Q & A 12.9/10
My authority is having problems with residential gardens being extended into adjoining farmland. Where retrospective permission has been refused, the authority has previously advised that such land can remain fenced off so long it is retained in agricultural use. However, the land eventually starts to look like part of a garden. Since it is no longer farmed, I consider that there has been a material change of use. If enforcement action is taken, would it be reasonable to require the land to be returned to agriculture and the fences removed? Should the current use be described on the notice as a leisure plot?
The inclusion of farmland in the curtilage of a dwelling is a material change of use from agriculture. However, if the land remains physically separated from a dwelling and continues to be used for purposes that fall within the statutory definition of agriculture, it is arguable whether development has taken place. It is necessary to assess whether the land has taken on the appearance and function of serving and being incidental to the enjoyment of the dwelling, to the extent of bringing it within the same planning unit, or whether the land is in separate agricultural use, with no clear physical or functional linkage to the dwelling except common ownership. While restoring such land to agricultural use may appear a reasonable requirement, this may prove impracticable. In many cases, a less onerous requirement of ceasing to use the land for residential garden purposes is stipulated. Practice on requiring the removal of fences varies, although this is reasonable where they are part and parcel of the unauthorised use and their retention would undermine efforts to secure cessation. Since the term "leisure plot" is open to interpretation, I would refer instead to "residential garden land".
A neighbour has fenced off an area of incidental open space which he owns in front of his house, bringing the land into his garden. The enforcement case officer says that this change is unacceptable, but has held off taking action because of case load pressure. He says that there are ten years to take action as this is a change of use. As the fence which encloses the land is operational development would this become exempt from enforcement action after four years, in effect still excluding the public from this area? In such circumstances would the owner be able to claim nil use if there were no visible evidence of a garden use such as sheds, a vegetable plot or furniture? JT.
As an unauthorized change of use the ten year immunity rule applies. But, as and when enforcement action is taken within that period, the requirements of the notice may specify the removal of all the physical appurtenances that are part and parcel of that change of use. This includes fences even though they may have been erected using permitted development rights. Cases which support this approach are detailed in Development Control Practice at section 12.95.

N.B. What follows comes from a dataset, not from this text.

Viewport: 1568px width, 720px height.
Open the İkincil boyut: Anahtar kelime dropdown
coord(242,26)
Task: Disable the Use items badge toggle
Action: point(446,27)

In the instance you cite it will be very difficult to argue that there has been no material change of use, even if the land remains in the same physical condition as before. The mere fact that the land has been annexed by the erection of a fence should be ample evidence that it now forms part of a residential curtilage. GH
A piece of agricultural land was incorporated in my client's garden about seven years ago. The local authority maintains that the garden extension is unlawful because this occurred within the past ten years. I have suggested that because the planning unit includes the curtilage, if I apply for a lawful development certificate (LDC) for the use of the entire site as a single dwellinghouse, only four years' use needs to be demonstrated. I also consider that, as part of the lawful curtilage, the land would benefit from permitted development rights. What do you think?
The inclusion of farmland in a domestic garden represents a material change of use from agriculture to which it has been the consistent practice of inspectors to apply the ten-year rule. A recent example is from Yorkshire (DCS Number 100-049-121). In a case from Dorset in 2004 (DCS Number 030-092-233), a local authority had granted an LDC for the residential use of a former stable block but not for the adjoining garden, which had previously been used as a paddock. The inspector opined that section 171B(2) of the Town and Country Planning Act 1990 states that the immunity applies simply to a building and does not mention associated land or ancillary Activities on adjacent land. But I am not aware that the matter has been considered by the courts. Permitted development rights will apply to the curtilage extension where it is lawful. PM.